**Work to be completed**. From the entries below, output the line with "How do I perform: Tick" and each following line up to and including the line with "You are a GUI", exactly as written.

**Records to use**.
○ ○ ○ ○ ○
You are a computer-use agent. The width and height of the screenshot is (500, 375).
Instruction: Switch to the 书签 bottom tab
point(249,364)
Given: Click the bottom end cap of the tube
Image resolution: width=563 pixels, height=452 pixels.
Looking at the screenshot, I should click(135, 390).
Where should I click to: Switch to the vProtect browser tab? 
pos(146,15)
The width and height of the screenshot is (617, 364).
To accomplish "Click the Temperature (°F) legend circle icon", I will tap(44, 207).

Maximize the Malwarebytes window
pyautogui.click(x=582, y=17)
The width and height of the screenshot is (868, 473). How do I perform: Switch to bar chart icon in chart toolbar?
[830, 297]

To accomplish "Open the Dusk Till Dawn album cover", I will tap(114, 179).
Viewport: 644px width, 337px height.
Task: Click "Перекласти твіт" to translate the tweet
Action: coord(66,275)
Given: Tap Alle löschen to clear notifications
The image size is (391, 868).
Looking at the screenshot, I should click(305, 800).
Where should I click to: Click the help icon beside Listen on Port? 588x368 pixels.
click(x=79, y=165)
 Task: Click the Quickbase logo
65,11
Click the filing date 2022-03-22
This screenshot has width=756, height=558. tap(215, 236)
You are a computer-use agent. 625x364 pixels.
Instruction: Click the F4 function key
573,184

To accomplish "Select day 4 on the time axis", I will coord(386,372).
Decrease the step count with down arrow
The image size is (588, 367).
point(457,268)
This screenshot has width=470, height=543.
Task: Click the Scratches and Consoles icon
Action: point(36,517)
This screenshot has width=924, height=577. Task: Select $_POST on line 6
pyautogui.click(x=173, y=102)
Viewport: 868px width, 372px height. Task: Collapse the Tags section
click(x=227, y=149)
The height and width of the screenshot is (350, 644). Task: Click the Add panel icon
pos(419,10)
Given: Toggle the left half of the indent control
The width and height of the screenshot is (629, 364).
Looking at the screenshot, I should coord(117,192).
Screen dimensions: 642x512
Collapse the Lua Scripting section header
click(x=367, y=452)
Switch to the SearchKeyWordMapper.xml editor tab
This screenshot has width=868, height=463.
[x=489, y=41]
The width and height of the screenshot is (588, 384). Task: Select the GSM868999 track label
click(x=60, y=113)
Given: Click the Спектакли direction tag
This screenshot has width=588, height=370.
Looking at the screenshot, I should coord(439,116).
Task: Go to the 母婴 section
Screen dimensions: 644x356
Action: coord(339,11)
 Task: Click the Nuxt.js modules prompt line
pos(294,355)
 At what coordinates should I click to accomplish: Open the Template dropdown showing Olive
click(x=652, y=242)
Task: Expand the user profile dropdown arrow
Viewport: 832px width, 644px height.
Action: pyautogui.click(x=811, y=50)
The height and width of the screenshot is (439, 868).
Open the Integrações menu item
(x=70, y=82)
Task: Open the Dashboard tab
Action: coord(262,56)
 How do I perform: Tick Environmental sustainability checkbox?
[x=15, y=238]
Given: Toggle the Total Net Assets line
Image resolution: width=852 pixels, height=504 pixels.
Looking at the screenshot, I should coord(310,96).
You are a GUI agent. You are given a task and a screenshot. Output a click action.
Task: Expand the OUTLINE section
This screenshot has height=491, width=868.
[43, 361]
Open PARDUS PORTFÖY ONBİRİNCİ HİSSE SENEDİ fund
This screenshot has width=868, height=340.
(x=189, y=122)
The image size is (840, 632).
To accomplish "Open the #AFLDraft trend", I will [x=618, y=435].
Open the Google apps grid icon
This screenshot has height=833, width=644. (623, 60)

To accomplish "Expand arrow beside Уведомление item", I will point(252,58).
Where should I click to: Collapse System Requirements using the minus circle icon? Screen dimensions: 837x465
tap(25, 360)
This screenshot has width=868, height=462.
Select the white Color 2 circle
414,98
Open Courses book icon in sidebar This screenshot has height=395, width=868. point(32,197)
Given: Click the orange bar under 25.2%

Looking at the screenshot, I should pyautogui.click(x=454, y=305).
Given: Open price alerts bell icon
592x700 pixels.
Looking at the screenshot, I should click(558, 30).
○ ○ ○ ○ ○
**Output for this task**.
 How do I perform: Tick Environmental sustainability checkbox?
[x=15, y=238]
Given: Toggle the Total Net Assets line
Image resolution: width=852 pixels, height=504 pixels.
Looking at the screenshot, I should coord(310,96).
You are a GUI agent. You are given a task and a screenshot. Output a click action.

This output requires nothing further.